Art Fix Friday: December 2, 2022

Blog Category:  Art Fix Friday
A black-and-white photograph of a light-skinned adult woman holding a newspaper with news about World War II. She wears a coat and her short, curly hair is caught in the wind.

For her first exhibition in France, Mickalene Thomas exhibits new works in conversation with Monet at the Musée de l’Orangerie in Paris. Mickalene Thomas: Avec Monet disrupts the history of French art which established the narrative that European art is white and puts Black women in the foreground: “The Black model was always present but was omitted from the conversation,” Thomas says.

One of Thomas’s works, Le Déjeuner sur l’herbe: Les Trois Femmes Noires avec Monet, a mixed-media composition, is a response to Claude Monet’s Le Déjeuner sur l’herbe. While Monet’s painting (itself a response to a work by the same title by Édouard Manet) shows light-skinned picnickers and sunbathers, Thomas positions Black women in the center.

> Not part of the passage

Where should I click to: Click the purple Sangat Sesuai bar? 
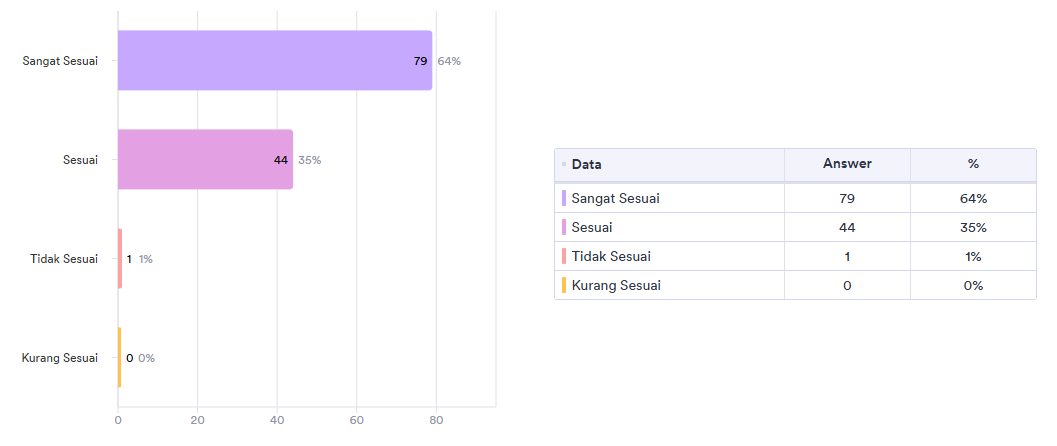tap(275, 61)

By celebrating her subjects’ beauty and joy, Thomas’s works in conversation with Monet’s paintings challenge the history of art and offer an alternative, positive representation for Black women.  

Front-Page Femmes

Artnews features six African American women artists who use quilting to tackle racism and sexism, including Faith Ringgold and Sonya Clark.

In the new building of the Art Gallery of New South Wales, more than half of the works exhibited are by women artists, an effort made to achieve greater gender parity.

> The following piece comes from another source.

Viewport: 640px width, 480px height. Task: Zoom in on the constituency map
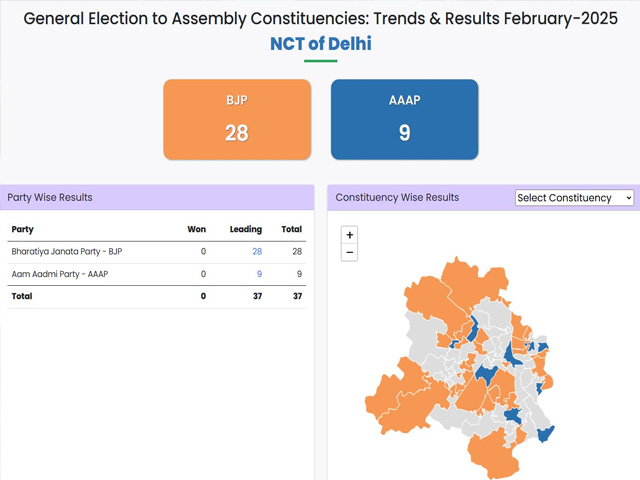(x=350, y=235)
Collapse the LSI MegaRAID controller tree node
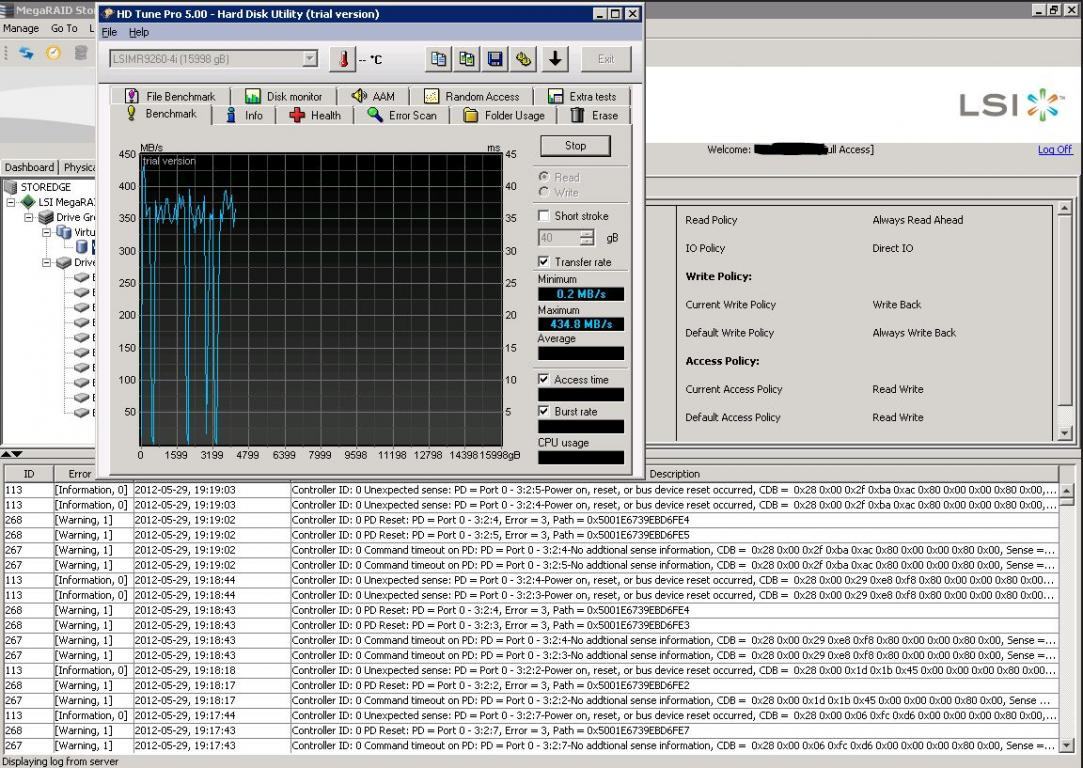This screenshot has width=1083, height=768. coord(12,202)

A large abstract painting consisting of two canvases features colorful brushstrokes painted in a way that resembles a close-up of an Impressionist painting. The upper half of the painting is dominated by the color yellow, while the lower half has more blue tones. At second glance, the yellow color comprises not only yellow, but orange, lilac, and blue.
Joan Mitchell’s Wood, Wind, No Tuba, a two-panel painting from 1979; Credit Estate of Joan Mitchell, via The Museum of Modern Art, New York and David Zwirner

The New York Times reviews Joan Mitchell: Paintings, 1979-1985, an exhibition currently on view at David Zwirner Gallery.

Three Women Artists: Expanding Abstract Expressionism in the American West highlights Elaine de Kooning, Jeanne Reynal, and Louise Nevelson’s time spent in the Texas Panhandle, and the appreciation for avant-garde art in Amarillo.

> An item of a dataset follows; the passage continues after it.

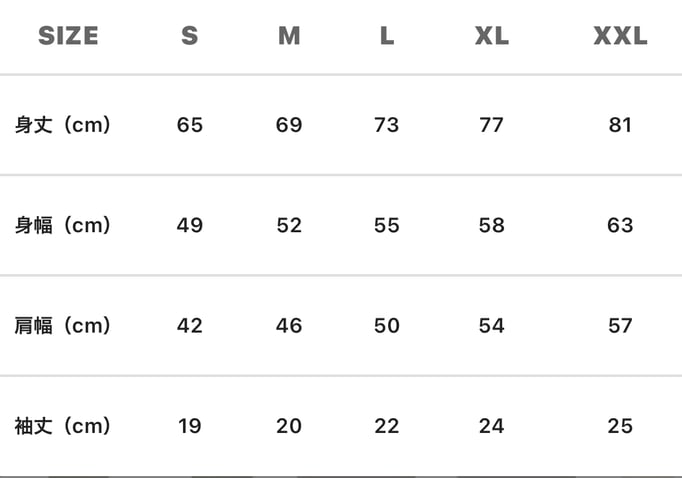Select the S size column header
This screenshot has height=478, width=682.
[190, 37]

Art in America highlights the works of Diné (Navajo) women artists who are fighting for environmental justice.

A group of Iranian artists created a public artwork on New York’s Roosevelt Island called Eyes on Iran, inspired by the women’s rights protest movement in Iran.

Monica Bonvicini’s solo exhibition I Do You at the Neue Nationalgalerie in Berlin presents a feminist house of mirrors overpowering the masculine architecture of the museum.

Hyperallergic reviews the art of Suzanne Jackson, who combines painting and personal ephemera in her multidimensional works to evoke intimacy and memory.

Artnet interviews artist Sonia Gomes, the first living Afro-Brazilian female artist to have a monographic show at the Museu de Arte de São Paulo in 2018.

Shows We Want to See

In Alabama, the Montgomery Museum of Fine Arts presents Boundless, an exhibition including installations by Lillian Blades, Ashley V. Blalock, Olga Lah, and Melissa Vandenberg. These site-specific works extend into the galleries, playfully engaging the visitor to explore concepts like memory, identity, consumerism, and notions of home. On view through February 26, 2023.

Letters written in Japanese calligraphy appear in black ink on beige paper. The shapes create dynamic movement on the paper. To the left and right of the black shapes are little red characters.
Murase Myōdō 村瀬明道, Breaking Waves in the Pines (Shōtō), late 1900s; Denver Art Museum: Gift of Drs. John Fong and Colin Johnstone, 2018.155; © Denver Art Museum

Her Brush: Japanese Women Artists from the Fong-Johnstone Collection at the Denver Art Museum presents more than 100 works of painting, calligraphy, and ceramics by women artists from the 1600s to 1900s in Japan. The exhibition explores questions of artistic voice, gender, and agency during times marked by strict gender roles and societal regulations. On view through May 13, 2023.